*ASSIGNMENT*
Print each entry in full, word for word, with no pictures in the result.

*RECORDS FOR THE TASK*
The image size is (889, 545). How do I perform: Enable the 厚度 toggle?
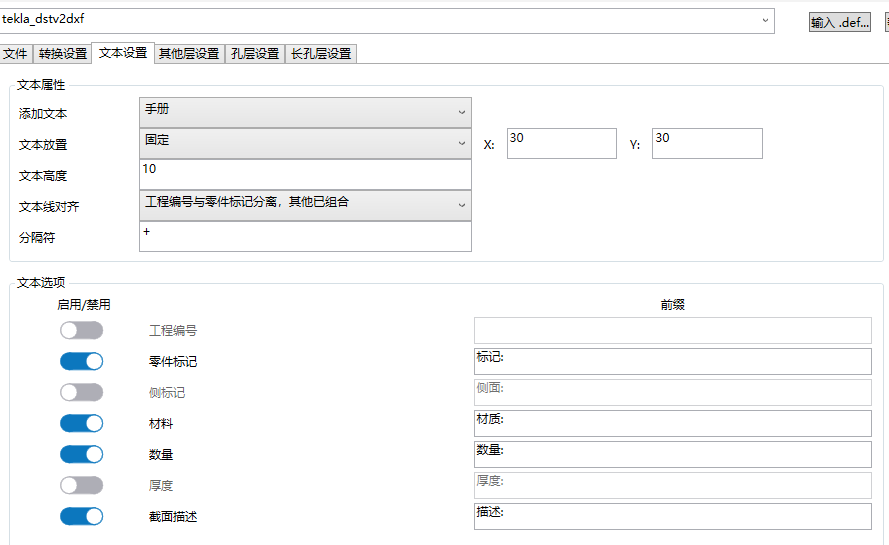(81, 485)
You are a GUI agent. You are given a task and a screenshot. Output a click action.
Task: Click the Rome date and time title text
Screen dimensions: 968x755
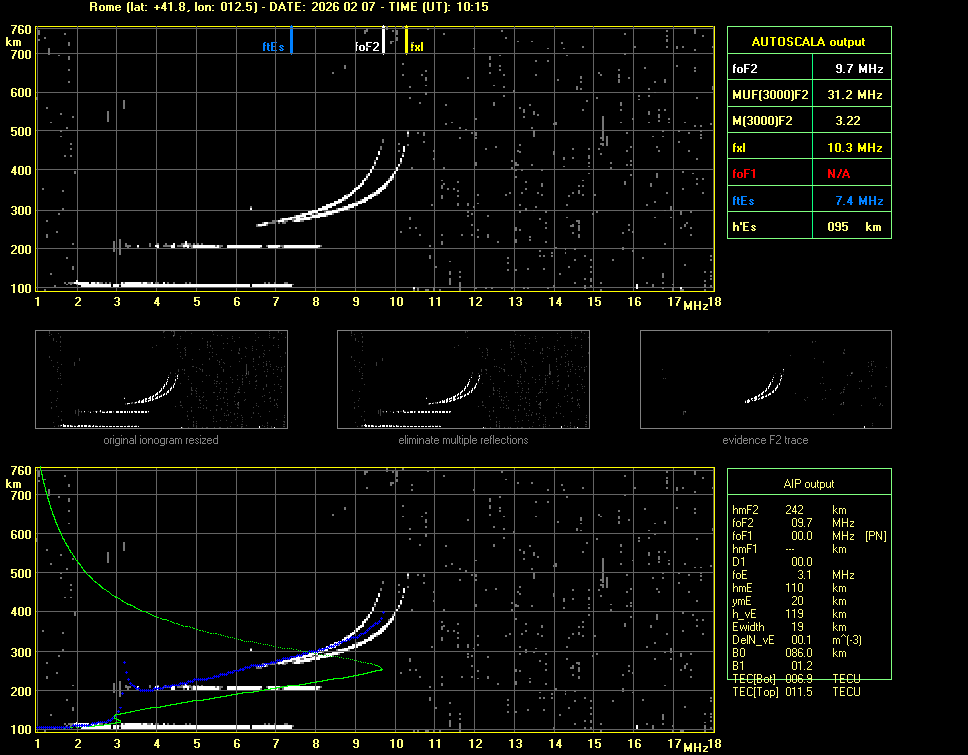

*RESPONSE AREA*
The image size is (889, 545). How do I perform: Enable the 厚度 toggle?
(81, 485)
You are a GUI agent. You are given a task and a screenshot. Output a click action.
Task: Click the Rome date and time title text
Screen dimensions: 968x755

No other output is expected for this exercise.